We are grateful to Neil MacKinnon, Tobias Schröder, Lynn Smith-Lovin, and Jan Stets for helping us expand our coverage of affect control theory’s approach to emotions.
- 2.
Throughout this chapter, we report female EPA sentiments based on a survey conducted at Indiana University, 2002–2004 (Francis and Heise 2006), and affective processes based on female impression-formation equations derived in 2011 from data collected at the University of North Carolina, 1978. We often refer to results obtained with Interact, the computer program based on affect control theory that can be used to simulate many aspects of social interaction, including emotional responses (Heise 1995). A manual (Heise 2014) explicates Interact and provides many example analyses.
- 3.
Some scholars have discussed emotion norms associated with particular settings such as work (Wharton 2009), home (DeVault 1991), or school (Jackson 2013).

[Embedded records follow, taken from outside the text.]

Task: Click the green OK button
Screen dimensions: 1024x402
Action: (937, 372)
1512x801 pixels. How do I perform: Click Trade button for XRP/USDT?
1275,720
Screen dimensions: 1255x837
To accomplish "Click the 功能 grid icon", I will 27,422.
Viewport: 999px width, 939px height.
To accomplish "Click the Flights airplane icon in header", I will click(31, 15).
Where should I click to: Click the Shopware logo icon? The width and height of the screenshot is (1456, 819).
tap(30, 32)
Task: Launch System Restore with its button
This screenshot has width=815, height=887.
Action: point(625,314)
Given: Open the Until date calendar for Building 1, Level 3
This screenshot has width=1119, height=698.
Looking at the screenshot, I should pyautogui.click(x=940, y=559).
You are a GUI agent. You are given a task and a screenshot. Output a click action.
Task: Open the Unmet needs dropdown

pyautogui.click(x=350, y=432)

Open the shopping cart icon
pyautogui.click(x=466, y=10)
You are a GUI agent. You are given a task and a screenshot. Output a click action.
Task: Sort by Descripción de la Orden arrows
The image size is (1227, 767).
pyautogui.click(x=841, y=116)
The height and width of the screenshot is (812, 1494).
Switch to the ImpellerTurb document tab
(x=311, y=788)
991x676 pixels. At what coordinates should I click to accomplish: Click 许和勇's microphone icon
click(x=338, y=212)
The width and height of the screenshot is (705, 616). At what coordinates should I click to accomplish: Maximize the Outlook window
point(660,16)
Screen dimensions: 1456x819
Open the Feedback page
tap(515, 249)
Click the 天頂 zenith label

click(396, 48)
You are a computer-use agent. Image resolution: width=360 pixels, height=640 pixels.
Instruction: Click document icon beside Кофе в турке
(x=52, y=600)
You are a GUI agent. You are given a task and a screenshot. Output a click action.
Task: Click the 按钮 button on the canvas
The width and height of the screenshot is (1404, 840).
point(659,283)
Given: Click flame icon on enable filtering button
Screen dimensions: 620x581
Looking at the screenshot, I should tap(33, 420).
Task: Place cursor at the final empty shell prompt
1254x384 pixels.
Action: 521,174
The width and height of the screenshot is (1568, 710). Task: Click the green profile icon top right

Affect control theory can incorporate settings into the composition of social actions, and it may be possible thereby to predict emotion norms for settings, especially if combined with interactant identities that institutionally match the setting—e.g., worshippers in a church.
- 4.
The Euclidean distance between two profiles is ‘‘the square root of the sum of squared differences on each of the EPA dimensions’’ (Heise 2007, p. 146).
- 5.
“Facial expressions are formed from the EPA profile computed for an individual’s emotion, according to the following rules: (a) open eyes with positive activity; (b) arch up brow with positive evaluation; (c) raise brow with negative potency, lower brow with positive potency; (d) move mouth higher with positive potency, and move upper lip higher with positive potency; (e) drop lower lip and narrow mouth with positive activity; (f) curve lips up with positive evaluation, down with negative evaluation.” (Heise, 2007, p. 140).
- 6.
The 2004 sentiment associated with flight attendant is a bit nicer and notably less active than the sentiment for flight attendant in 1978 (1.79 0.53 0.62 versus 1.40 0.48 1.33, female sentiments). Thereby the feeling norm (characteristic emotion) for a contemporary flight attendant is feeling contented or charmed, rather than delight and elation.
- 7.
Alito is second from left in the photo published at www.flickr.com/photos/whitehouse/4311877812/.
- 8.
See the photo published in The Economist April 13, 2013, at www.economist.com/news/europe/21576155-vladimir-putin-comes-under-fire-abroad-repressive-laws-home-put-his-place.
- 9.
Readers should consult the Rogers, Schröder, & von Scheve (2014) article for references to the various theories of emotion construction.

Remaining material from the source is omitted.